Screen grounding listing
┄┄┄┄┄┄┄┄┄┄┄┄┄┄┄┄┄┄┄┄
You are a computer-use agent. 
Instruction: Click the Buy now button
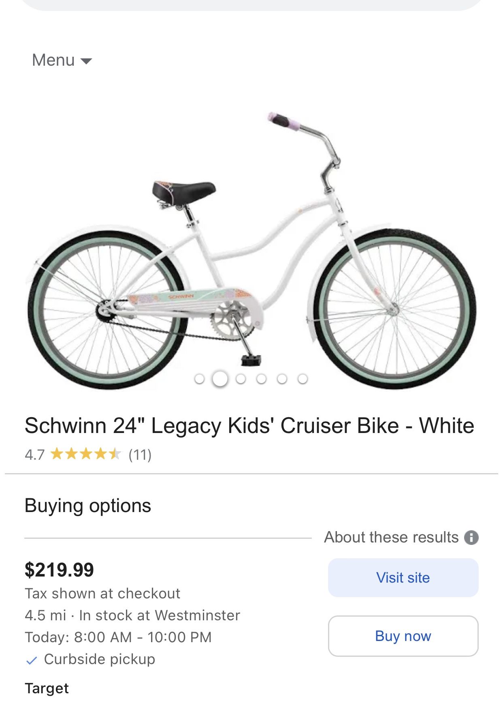(403, 636)
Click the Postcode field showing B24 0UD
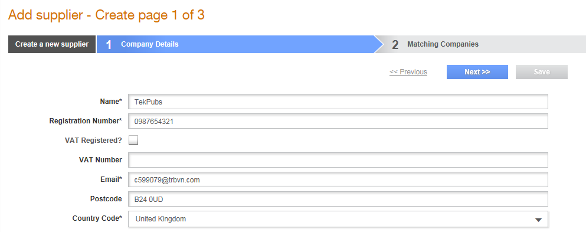Screen dimensions: 586x232 tap(338, 199)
┄┄┄┄┄┄┄┄┄┄┄┄┄┄┄┄┄┄┄┄
_The problem_
Change every "Click" in the listing to "Select" and keep everything else the same. Omit the pictures from your answer.

_Solved problem_
You are a computer-use agent. 
Instruction: Select the Buy now button
(403, 636)
Select the Postcode field showing B24 0UD
Screen dimensions: 586x232 tap(338, 199)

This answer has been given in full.